Mistral-Small-24B-Instruct-2501-reasoning
Property | Value |
---|---|
Parameter Count | 24 Billion |
Model Type | Instruction-tuned Language Model |
License | Apache 2.0 |
Base Model | mistralai/Mistral-Small-24B-Instruct-2501 |
Training Infrastructure | 4×8 H100 GPUs |
What is Mistral-Small-24B-Instruct-2501-reasoning?
This is a specialized version of the Mistral-Small-24B model, fine-tuned specifically for enhanced mathematical reasoning capabilities. Developed by Yenting Lin and funded by Ubitus, the model has been optimized using datasets including OpenR1-Math-220k and s1K-1.1, achieving impressive performance metrics across various mathematical benchmarks.
Implementation Details
The model leverages advanced training techniques including gradient checkpointing, flash attention, and specialized plugins like LigerRoPE and LigerRMS normalization. Training was conducted using a cosine learning rate scheduler with AdamW optimizer, implementing BF16 precision and a sequence length of 32768 tokens.

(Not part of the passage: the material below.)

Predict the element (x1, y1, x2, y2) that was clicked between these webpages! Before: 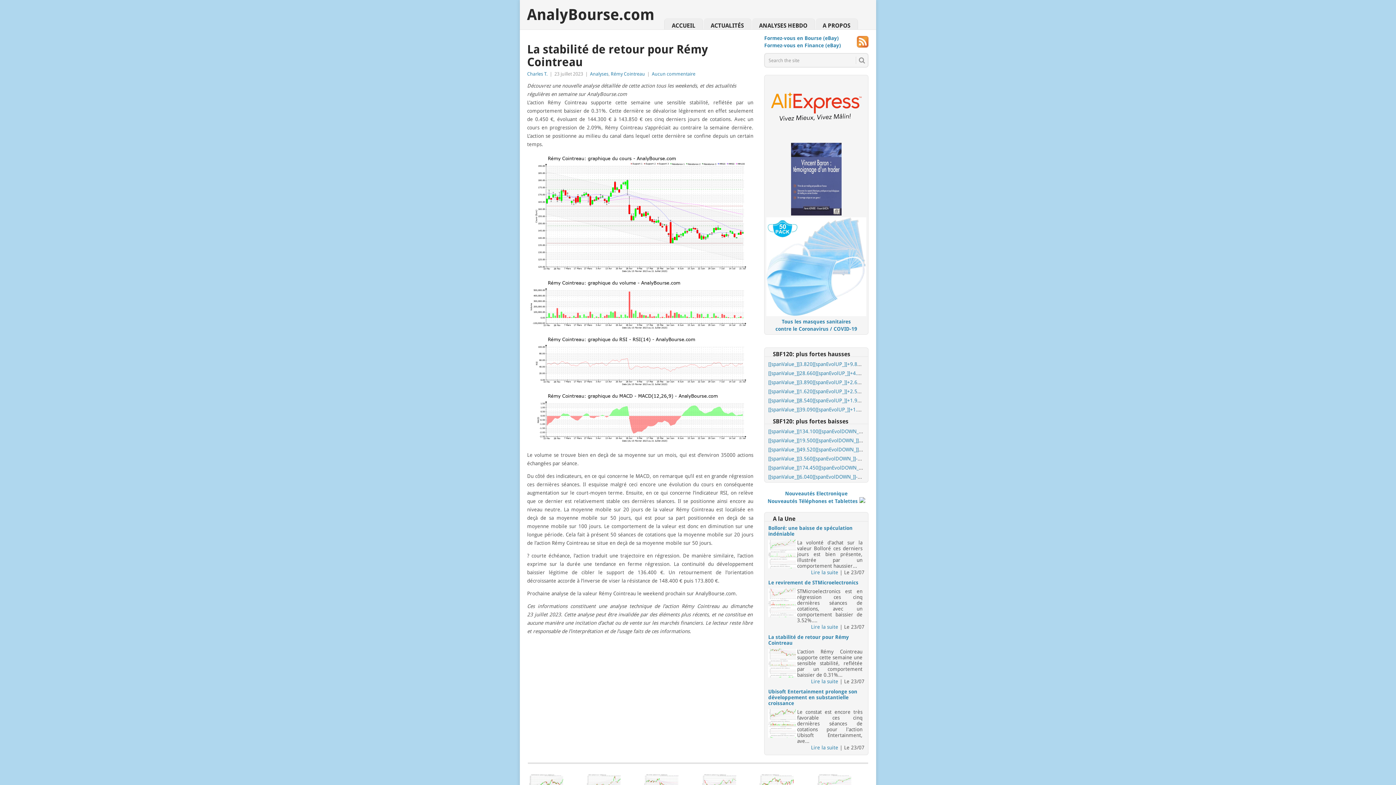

- Utilizes sample packing for efficient training
- Implements gradient accumulation steps of 4
- Features a warmup ratio of 0.1
- Employs DeepSpeed ZeRO-3 optimization
Core Capabilities
- 95.0% accuracy on MATH-500 benchmark
- 53.33% success rate on AIME 2025
- 66.67% accuracy on AIME 2024
- 62.02% performance on GPQA Diamond
- Significantly outperforms the base Mistral-24B-Instruct model on mathematical tasks
Frequently Asked Questions
Q: What makes this model unique?
The model stands out for its specialized mathematical reasoning capabilities, achieving competitive results against larger models like DeepSeek-R1 while maintaining a relatively compact 24B parameter size. It represents a significant improvement over the base Mistral model in mathematical problem-solving tasks.
Q: What are the recommended use cases?
This model is particularly well-suited for complex mathematical problem-solving, including competition-level mathematics (as evidenced by its AIME performance), advanced mathematical reasoning tasks, and general mathematical computation where precise logical thinking is required.